Ordeal: After surviving and returning from the ships depths, Wall-e and Eve face off in a final showdown with the Autopilot to deliver the plant to a receptacle which will automatically return the ship to earth.
Reward: With help from the ships captain, who rebels against the autopilot, they succeed, deactivating the autopilot and sending the Axiom to earth.
The Road Back: The hyperspace jump and landing of the Axiom.
Resurrection Hero: A close to literal resurrection as Eve must fight for Wall-e’s survival, as he was damaged during the fight on the Axiom, and desperately needs spare parts before his memory dies. Eve succeeds and resurrects Wall-e.
Return with Elixir: Wall-e and Eve bring humanity back to earth, and over presumably many centuries they work together to clean up earth and re-kindle life on earth.
There are a few other points from the extended version that do fit:
Supernatural Aid: It could be said that in this instance, the super-natural aid is life/the plant. Although life is ordinary to us, in the dystopian earth of Wall-e it has been extinct for centuries. In this respect, life as a ‘force’ is comparable to a super-natural power, and the ‘plant’ is the magic item wall-e receives from it which will be key to fighting off the films antagonists and bringing utopia back to earth.

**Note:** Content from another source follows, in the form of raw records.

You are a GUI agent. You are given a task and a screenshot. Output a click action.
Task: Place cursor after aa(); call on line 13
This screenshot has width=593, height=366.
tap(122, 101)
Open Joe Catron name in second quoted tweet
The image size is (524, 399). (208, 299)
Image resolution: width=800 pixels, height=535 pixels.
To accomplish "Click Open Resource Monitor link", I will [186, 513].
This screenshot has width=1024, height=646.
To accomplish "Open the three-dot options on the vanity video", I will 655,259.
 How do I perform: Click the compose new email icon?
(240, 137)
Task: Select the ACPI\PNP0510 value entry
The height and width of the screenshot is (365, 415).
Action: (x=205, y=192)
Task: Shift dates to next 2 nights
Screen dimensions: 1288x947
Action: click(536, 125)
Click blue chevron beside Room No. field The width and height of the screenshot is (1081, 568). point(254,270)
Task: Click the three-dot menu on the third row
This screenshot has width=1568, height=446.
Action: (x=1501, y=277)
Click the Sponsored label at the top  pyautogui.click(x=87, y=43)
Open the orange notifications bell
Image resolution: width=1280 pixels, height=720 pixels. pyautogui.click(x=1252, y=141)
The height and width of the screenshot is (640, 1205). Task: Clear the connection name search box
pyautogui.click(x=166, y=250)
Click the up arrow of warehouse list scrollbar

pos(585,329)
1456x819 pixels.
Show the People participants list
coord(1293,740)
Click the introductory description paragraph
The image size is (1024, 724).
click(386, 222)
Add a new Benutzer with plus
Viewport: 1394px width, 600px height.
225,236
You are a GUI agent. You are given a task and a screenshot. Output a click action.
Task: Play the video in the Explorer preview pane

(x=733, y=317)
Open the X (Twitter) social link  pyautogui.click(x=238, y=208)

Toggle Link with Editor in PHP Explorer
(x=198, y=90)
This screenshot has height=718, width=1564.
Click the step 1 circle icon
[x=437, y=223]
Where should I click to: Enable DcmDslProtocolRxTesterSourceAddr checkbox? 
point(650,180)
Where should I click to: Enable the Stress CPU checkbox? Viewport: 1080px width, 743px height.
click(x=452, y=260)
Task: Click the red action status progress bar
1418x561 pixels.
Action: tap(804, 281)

Belly of the Whale: After wandering through the ship aimlessly near the beginning of the second act, Wall-e finds himself in the human part of the ship, and through a montage we get a picture of how human beings have come to live aboard the Axiom. This establishes the fundamental reality of the ‘other world’ and its inhabitants which Wall-e will have to navigate to achieve his goal.
Magic Flight: Flying through space in spaceships, and particularly in the scene where Wall-e and Eve perform a dance-like flight around the outside of the ship.
Master of two worlds: Uniquely, the two worlds of the film come together and merge at the end of Wall-e, as the Axiom lands back at the space-port, and it’s inhabitants; both robots and humans, leave the ship in order to live on earth.
Freedom to live: As the ships captain notes aboard the Axiom, the humans will survive aboard the axiom, but they can’t ‘live’. The humans believe they are in a utopia, where-as actually they are trapped in a never ending cycle of repeating days of leisure with no real direction or meaning to their lives. Landing on earth with the challenge of re-building civilization gives their life meaning, and far more prospects in life to explore. In this sense, they have true freedom to ‘live’.